Trust the Process
- Caleigh Cheng

- 10 hours ago
- 2 min read

My favorite hobby is crocheting. I just started a new project a couple days ago, and it made me think of how much you have to trust the process in the beginning. As the maker, I know what it is supposed to become, but if anyone catches me working on it early on, it’s hard for them to tell what the end product will be.
As I thought about this, I reflected on how the same concept mirrors life. The crochet projects I enjoy the most are wearables, which take thousands of stitches to finish. Each stitch can represent a single day of life: small, ordinary, and seemingly insignificant, but each stitch builds on itself to make something beautiful. Wherever God is taking you, the journey may be long, and the first few hundred (or even thousand) stitches/days may seem useless and like a waste, but we do not see the whole picture. Just like a project that hasn’t taken shape yet, life requires us to keep showing up every day and doing our best to work hard and please Him, trusting that the end will take care of itself.

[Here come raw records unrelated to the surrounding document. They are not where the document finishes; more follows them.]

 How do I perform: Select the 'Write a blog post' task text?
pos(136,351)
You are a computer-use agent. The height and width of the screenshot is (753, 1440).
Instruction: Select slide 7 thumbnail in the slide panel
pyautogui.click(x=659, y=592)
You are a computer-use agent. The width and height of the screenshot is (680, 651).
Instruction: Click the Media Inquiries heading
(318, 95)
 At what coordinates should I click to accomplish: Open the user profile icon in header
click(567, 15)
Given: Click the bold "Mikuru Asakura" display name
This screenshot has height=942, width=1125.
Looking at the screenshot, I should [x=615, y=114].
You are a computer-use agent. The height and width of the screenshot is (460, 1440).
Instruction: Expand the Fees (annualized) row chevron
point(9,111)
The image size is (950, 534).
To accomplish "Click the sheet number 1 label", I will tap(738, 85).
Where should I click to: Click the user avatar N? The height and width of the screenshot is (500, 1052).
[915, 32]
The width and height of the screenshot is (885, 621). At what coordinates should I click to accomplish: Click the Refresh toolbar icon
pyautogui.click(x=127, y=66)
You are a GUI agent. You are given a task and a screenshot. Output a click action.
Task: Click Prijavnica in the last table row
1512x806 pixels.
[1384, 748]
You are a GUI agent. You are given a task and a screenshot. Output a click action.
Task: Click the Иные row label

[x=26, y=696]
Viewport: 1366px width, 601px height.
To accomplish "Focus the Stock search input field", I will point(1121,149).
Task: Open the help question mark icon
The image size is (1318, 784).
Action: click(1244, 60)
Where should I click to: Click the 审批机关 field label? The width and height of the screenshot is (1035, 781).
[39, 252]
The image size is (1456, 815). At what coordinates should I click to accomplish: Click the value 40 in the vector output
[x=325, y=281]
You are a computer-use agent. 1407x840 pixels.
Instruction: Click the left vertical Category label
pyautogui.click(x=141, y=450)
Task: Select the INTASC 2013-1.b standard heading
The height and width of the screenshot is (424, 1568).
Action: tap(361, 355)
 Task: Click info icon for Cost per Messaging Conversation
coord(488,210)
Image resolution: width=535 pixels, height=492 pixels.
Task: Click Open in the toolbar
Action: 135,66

Each day is valuable; you cannot get to the polished end of a project without the first stitches or the ones in the middle, so use each day to grow.
In my experience, I don’t think I have made one crochet project that had zero mistakes, but that doesn’t mean I throw the whole thing away. Usually, I’m the only one who knows where the mistakes are because no one else is looking that closely. The flaws blend in with the pattern. Similarly, in life, we all have days that don’t go as planned, but that’s okay, as long as we learn from them and don’t let them repeat and compound. God works even through our imperfections.
Right now, I’m in a stage of life where the future feels uncertain, like the beginning rows of a crochet project that hasn’t yet flattened out. But I’m learning to trust that my Maker knows exactly what He’s doing. He sees the pattern when I can’t. In the end, I will be able to see where God was taking me all along even though I couldn’t see it while it was in the making.
Bottom Line: Every day matters, even when the pattern is unclear, so trust the Maker with the process.